John Damascene’s father fortuitously came upon a Christian slave who was a learned monk, purchased his freedom, and asked him to tutor his son. Cosmas was his name. [Cosmas became the bishop of Majuma.]

John Damascene’s learnedness and stature caught the eye of the Saracens who compelled him to follow into his father’s high office. The Christian [and thus secular] controversy of the era was Icons – to use or not to use that was the question; and the side you took religiously imperiled your life because it also put you in one lord’s camp or another’s. John Damascene wrote three treatises on the Veneration due to Images in response to Leo the Isaurian’s decrees against them: about 730. John Damascene’s platform was protected by his position at court.

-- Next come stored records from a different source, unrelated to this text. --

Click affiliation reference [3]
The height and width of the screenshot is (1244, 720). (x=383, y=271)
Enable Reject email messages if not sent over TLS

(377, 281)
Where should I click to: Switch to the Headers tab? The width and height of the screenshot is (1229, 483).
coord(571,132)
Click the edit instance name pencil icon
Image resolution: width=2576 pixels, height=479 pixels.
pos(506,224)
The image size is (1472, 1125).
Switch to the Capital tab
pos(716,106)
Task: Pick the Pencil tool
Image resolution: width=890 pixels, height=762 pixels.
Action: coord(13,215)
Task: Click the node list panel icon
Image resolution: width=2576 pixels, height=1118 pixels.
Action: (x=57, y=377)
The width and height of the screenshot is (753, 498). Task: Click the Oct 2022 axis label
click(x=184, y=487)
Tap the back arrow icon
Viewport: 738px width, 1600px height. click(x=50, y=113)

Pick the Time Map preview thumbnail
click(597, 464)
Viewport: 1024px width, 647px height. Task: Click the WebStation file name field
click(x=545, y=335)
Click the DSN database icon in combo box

John Damascene was also ordained a priest sometime during this period. Priest and officer of the royal court. Our Catholic history is replete with men who held both church and state offices – some assumed the other, if a bishop, then also a lord of some sort; Henry VIII turned that formula around and imitated Caesar, if King then ruler of the Church [aka god?]; if loyal lord, then appointed bishop. Paul VI decreed that our priests not do both. Our Jesuits pushed the envelope, especially in South America’s liberation theology. I knew Bob Drinan, the Jesuit priest who became a congressman from chestnut hill in Boston; the Pope had to nudge him hard to get him out of office; obedience did finally assert itself.

John Damascene retired to the monastery of St. Sabas to finally devote himself to a life of prayer. And, more lastingly for us, devoted himself to religious poetry [even though it took a vision for his abbot to release him to fulfill his talents. Maybe those restraining you will have a vision to release you to fulfill your talents, to maximize your resources.]

We have honored John of Damascus with the title of Doctor of Christian Art, especially for his eloquent defense of iconoclasty.